Эксперты CertiK рассказали о подробностях атаки на Polter Finance

На прошлой неделе платформа Polter Finance стала жертвой эксплойта, в результате которого злоумышленники похитили около $8,7 млн. Инцидент произошел 16 ноября 2024 года. Он был вызван манипуляцией ценой токена BOO. После атаки платформа временно приостановила свою деятельность. Это было необходимо для расследования. Его провели эксперты из компании CertiK, которые отчитались об итогах.

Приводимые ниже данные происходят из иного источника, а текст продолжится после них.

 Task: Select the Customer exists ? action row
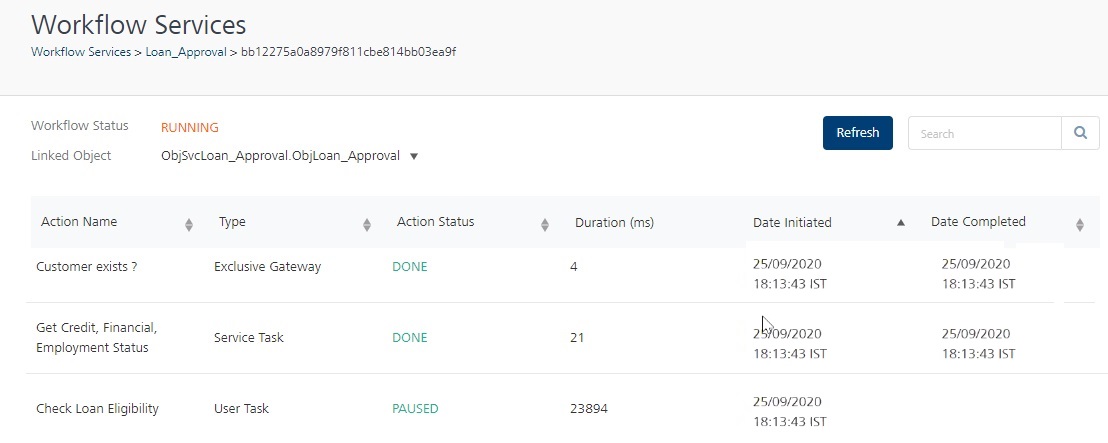pyautogui.click(x=87, y=267)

Эксплойт был основан на уязвимости в работе контракта AaveOracle, который использовался для оценки цены токена BOO в кредитных пулах Polter Finance. Злоумышленник с помощью флеш-кредита искусственно завысил стоимость актива. Это позволило ему брать крупные займы, используя BOO в качестве залога. Атака затронула сразу несколько кредитных пулов платформы.
Сценарий включал в себя флеш-кредиты на общую сумму более 1,4 млн BOO из Spooky V2 и V3. Эти токены были использованы для депозита в пул Polter Finance, где токен оценивался в астрономическую сумму — $1,37 квадриллиона. Это позволило злоумышленнику беспрепятственно занимать активы, которые затем выводились с платформы.

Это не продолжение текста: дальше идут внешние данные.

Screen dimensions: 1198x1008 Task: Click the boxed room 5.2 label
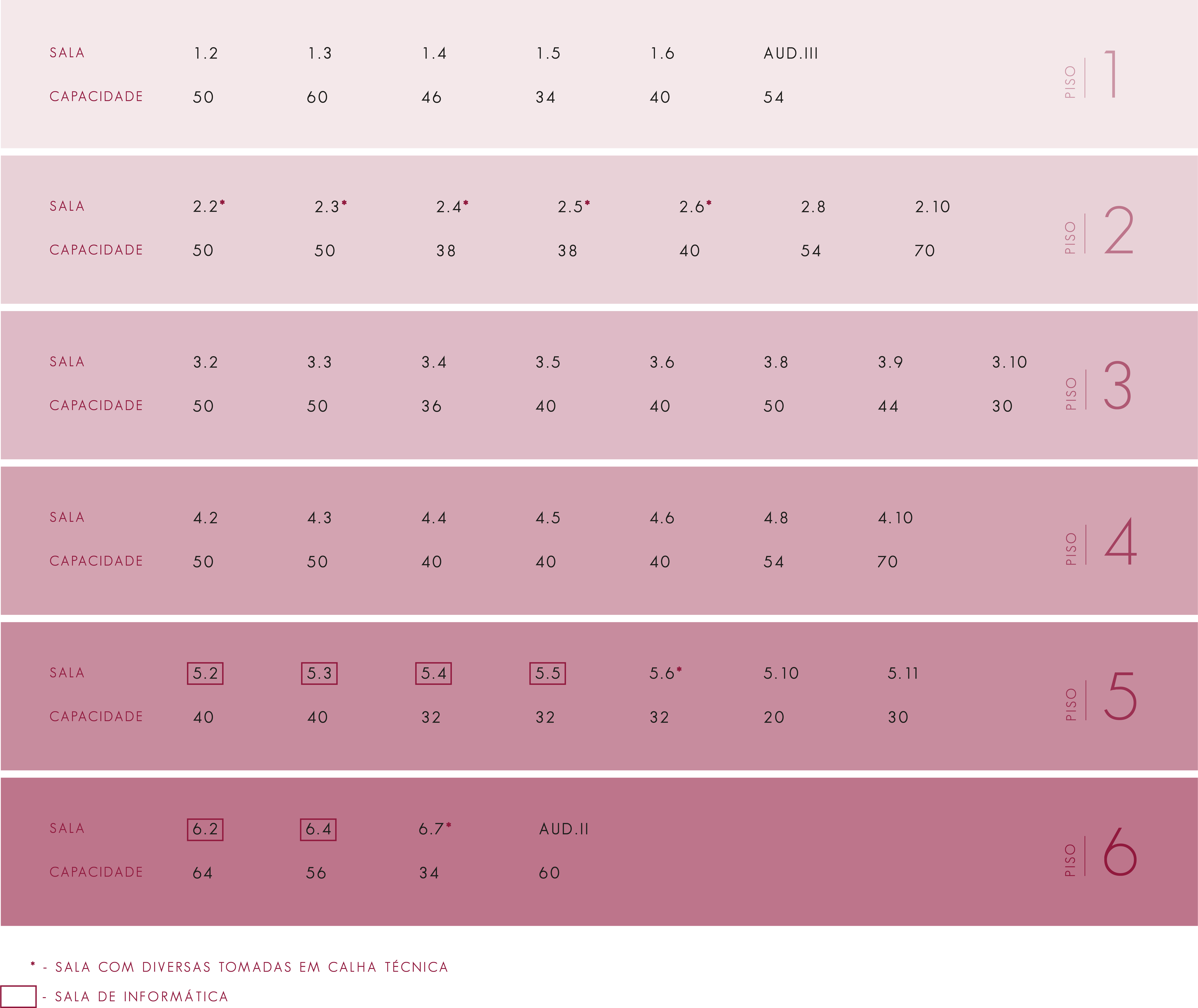pos(205,673)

После похищения активов средства были перенаправлены в несколько десятков кошельков и частично отмыты. Часть активов была конвертирована и выведена через мосты на блокчейн Ethereum. В настоящее время крупнейший из отслеживаемых кошельков злоумышленника содержит около 358 ETH, что эквивалентно $1,1 млн.

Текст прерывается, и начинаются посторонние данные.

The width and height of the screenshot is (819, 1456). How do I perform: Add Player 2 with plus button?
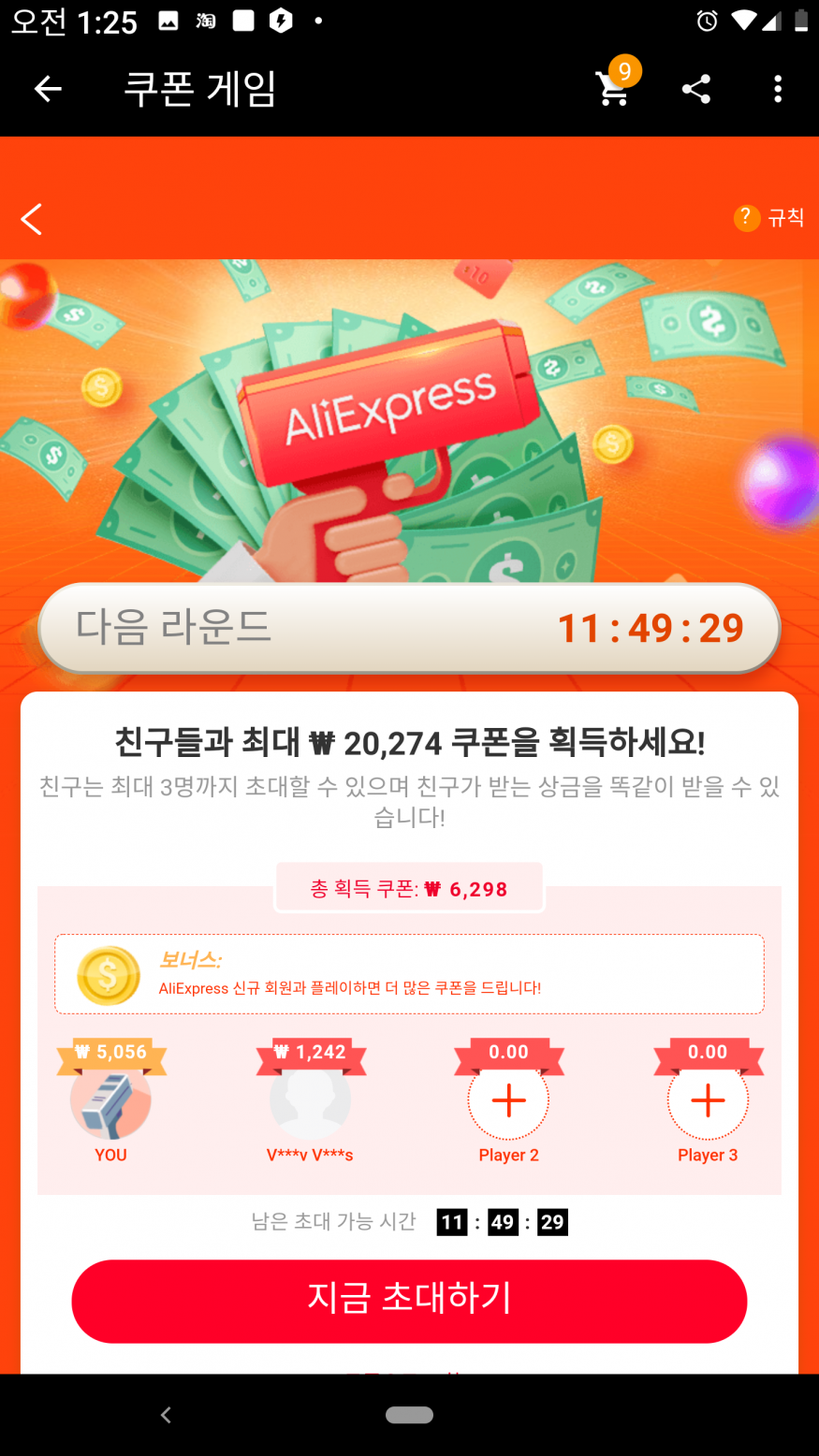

Представители Polter Finance обратились к злоумышленнику с просьбой вернуть средства, однако пока официальных заявлений о ходе переговоров не поступало. В то же время сообщество поднимает вопросы о необходимости усиления мер безопасности в работе с ценовыми оракулами, которые часто становятся уязвимыми местами платформ.
Эксперты CertiK отметили, что с начала 2024-го в криптоиндустрии зафиксировано 30 атак, связанных с манипуляцией ценой, что привело к общим потерям в размере $50 млн. Несмотря на снижение числа инцидентов, по сравнению с 2023-м, данный случай вошел в тройку крупнейших в этом году, уступая только атакам на UwULend ($19 млн) и WooFi ($8,7 млн).